Getting the house ready... wavering on whether or not to keep it and go back to square one or sell it. Irony is if I keep it I'll have the same very loan balance as when we bought the house in 1995. Almost to the dollar. I want to keep it because I like my modest little crapbox. I like my neighbors, including the ones who used to raise chickens in their backyard, and my kids have lots of friends here. Their school is close by. I also really enjoy working my patch of dirt and take pride in my lawn and gardens. But the thought of doubling my debt really scares me, even though I'd still have roughly 1/3 of the appraised value (a real appraisal, not a fake county tax assessor appraisal) as "equity." If Houston real estate prices drop 33% I'll be underwater. I hate debt, never had any debt... except for the mortgage. My Realtard says the neighborhood is coming back, and I'd have to agree. Just about all of the foreclosures have been bought and are now occupied by actual owners. They weren't purchased by out-of-town seminar fliptards.
The carpet and flooring guys were here today and I am shocked at how much of an improvement it is. It looks fantastic! The interior now looks like a brand-new house, other than the crappy counters Pulte installed in the kitchen. Pulte builds them fast and cheap, and back in the mid-1990s they had very little margin. But I can live with crappy counters. I will never take my kitchen for granite.
A damaged roof is a different matter. Bids for the roof are coming in and I finally found a reasonable quote. I trust these guys because they did the roof for the parental units a few years ago and did a great job. $5500 for 30-year shingles, installing ridge vents and enlarging the soffit vents. Other estimates ranged from $2000 (a joke) to $8500. Best of all they can start Monday.
The guy who runs the ACC also owns an air conditioning company, and when I went to him for approval he pointed out that without good soffit vents the ridge vents won't do much good. With proper ventilation the temperature in the attic should be a good 30 degrees cooler in the summer than it currently is with the old Airhawks. Unless you live in the South or the desert southwest you cannot believe how hot attics get in the summertime on the Texas Gulf coast.
I asked how well ridge vents would withstand hurricane-force winds. He says they hold up better than the Airhawks or those turbines. The wind simply passes through, while the Airhawks may be lifted up. Ditto for the turbines. I trust the advice of a guy who owns an A/C business and has no financial interest in my decision.

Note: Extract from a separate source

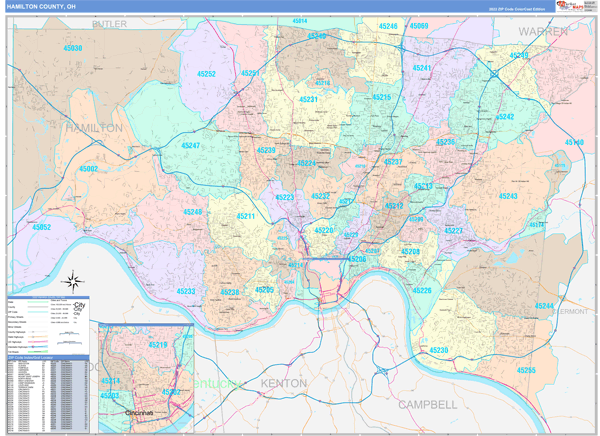Click the 45255 ZIP code label
The width and height of the screenshot is (600, 436).
[x=526, y=370]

So my decision boils down to this: If we are about to experience Great Depression #2, I should sell now and take the money and buy gold, ammo and canned goods. In that scenario I'd be a fool to keep the house. If we are witnessing a repeat of 1980-1982 (as I suspect), my mortgage, taxes and insurance would still be cheaper than renting a decent 2-bedroom apartment, and much cheaper than renting a 3-bedroom.
My readers in California probably can't relate to this. It works both ways. I cannot fathom how ya'll can afford to live there. If I told you how much my new balance would be you'd most likely laugh (Lou's getting worked up over THAT?), but your pay scales are not all that much higher. When I hear people talking about $1800 mortgage payments for modest tract houses I literally cannot relate.